BCE

La presidenta del Banco Central Europeo (BCE), Christine Lagarde, ha pedido este jueves al sistema bancario europeo que se siga protegiendo ante futuras pérdidas derivadas de un empeoramiento de la calidad de sus activos por la crisis y que diseñe planes para limpiar sus balances de activos tóxicos.

En una audiencia ante la comisión de Asuntos Económicos y Monetarios del Parlamento Europeo en calidad de presidenta de la Junta Europea de Riesgos Sistémicos, la francesa ha defendido la necesidad de tener un sistema financiero “sólido” para poder superar la crisis “lo antes posible”.

“Por eso es crucial que los bancos reconozcan y provisionen para futuras pérdidas crediticias. Además, será esencial preparar una estrategia para resolver nuevos préstamos dudosos, a través de ventas de activos, reestructuración de créditos, cancelaciones o compañías de gestión de activos cuando sea apropiado”, ha expresado.

NUEVAS DIFICULTADES

La también presidenta del BCE ha advertido de que con la segunda ola de la pandemia muchas empresas se están enfrentando a nuevas dificultades. Así, ha señalado que “cuanto más dure la crisis, más débil será la recuperación y mayor será el riesgo de un incremento en las quiebras”. “Con una crisis que cada vez es más larga, es importante que los riesgos de liquidez no se conviertan en riesgos de solvencia”, ha añadido.

Las “vulnerabilidades” del sector privado, ha reconocido, “tardarán en manifestarse en los balances de los bancos”, pero el empeoramiento de la calidad de sus activos y el “inherente” aumento de las provisiones supondrá una carga adicional sobre la rentabilidad del sistema financiero.

Lagarde se ha referido en este contexto a los avales públicos que muchos países han creado para impulsar el crédito a sus empresas, que han “mitigado el impacto” sobre la banca.
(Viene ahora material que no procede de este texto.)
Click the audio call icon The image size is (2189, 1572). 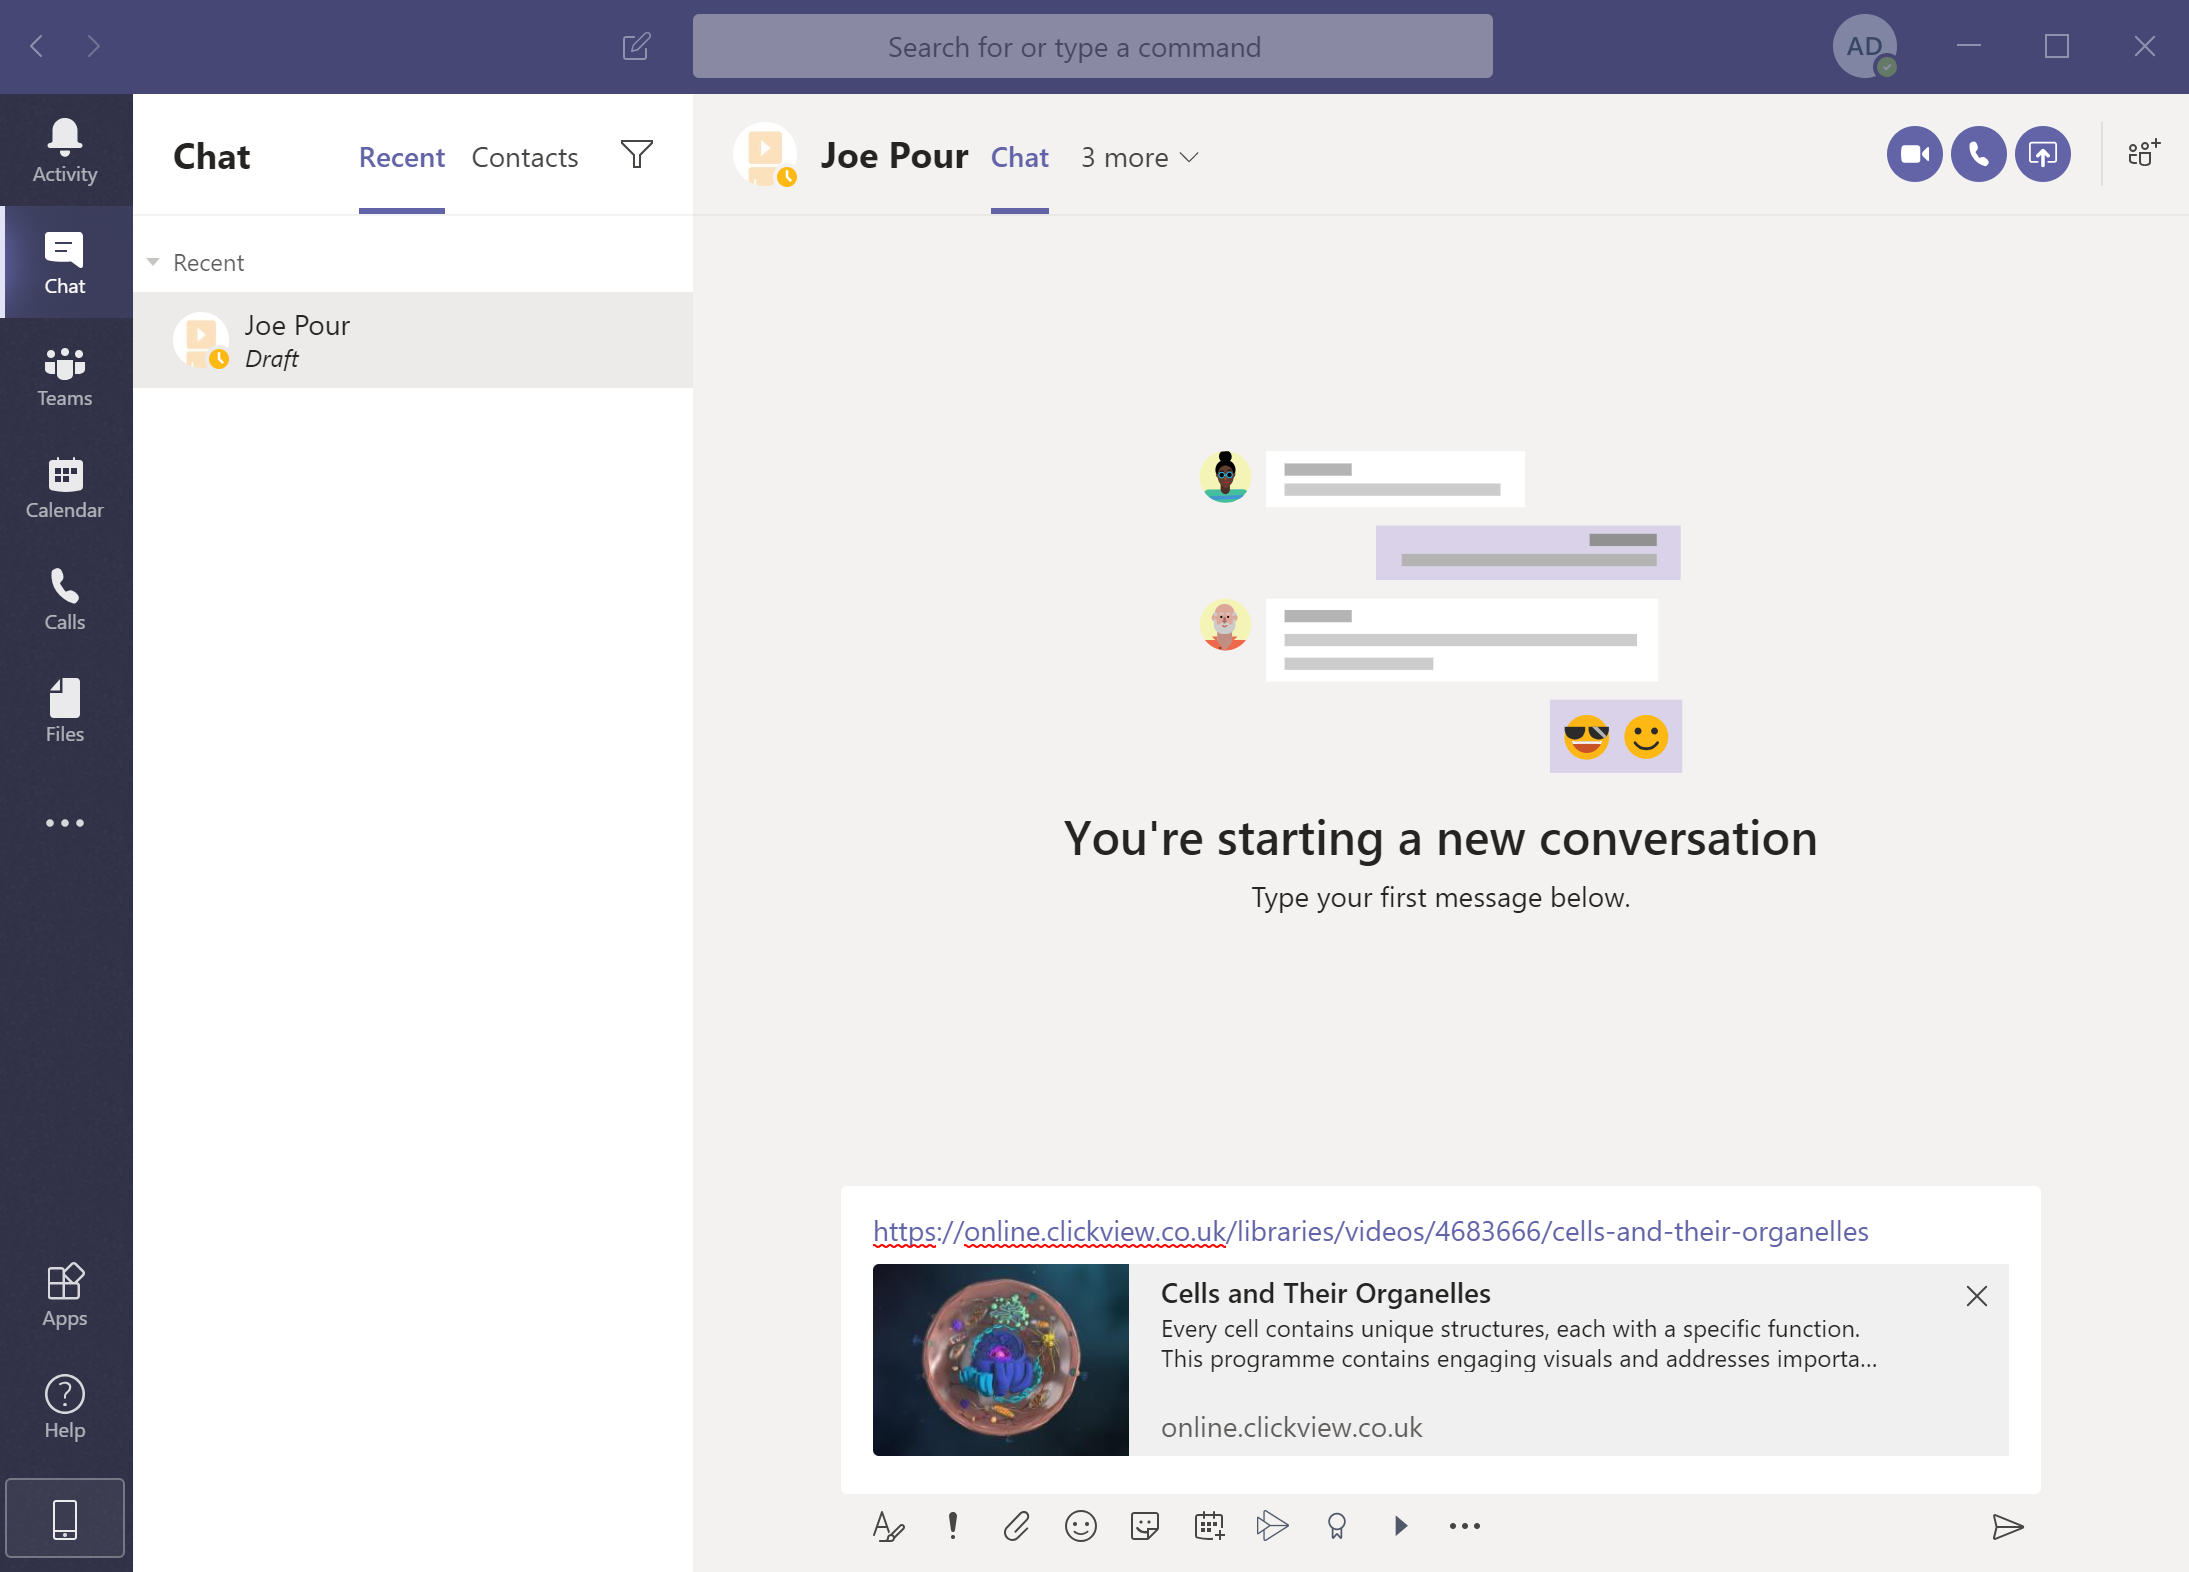(x=1978, y=155)
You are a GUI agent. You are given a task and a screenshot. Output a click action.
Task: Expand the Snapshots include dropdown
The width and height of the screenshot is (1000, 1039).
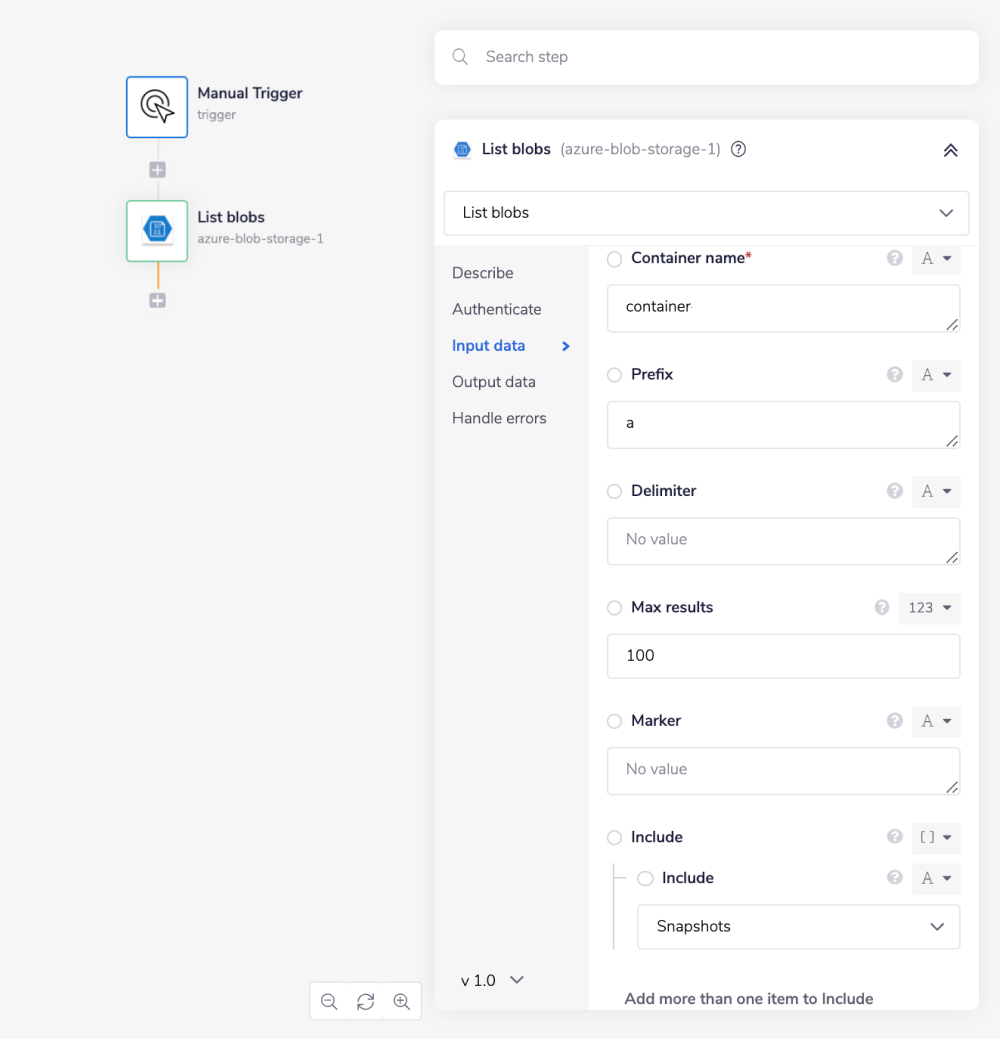(798, 927)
Sin embargo, ha avisado de que la proporción de préstamos respaldados con garantías públicas “difiere significativamente de un país a otro”.

También ha advertido en este punto sobre los posibles peligros que puedan acontecer cuando expire la vigencia de estos avales, aunque ha recordado que algunos gobiernos “ya han extendido su duración o están pensando en hacerlo”.

En cualquier caso, Lagarde ha destacado que la crisis puede ser una “oportunidad” para abordar “algunas de las persistentes vulnerabilidades” de la banca europea acelerando su reestructuración y consolidación.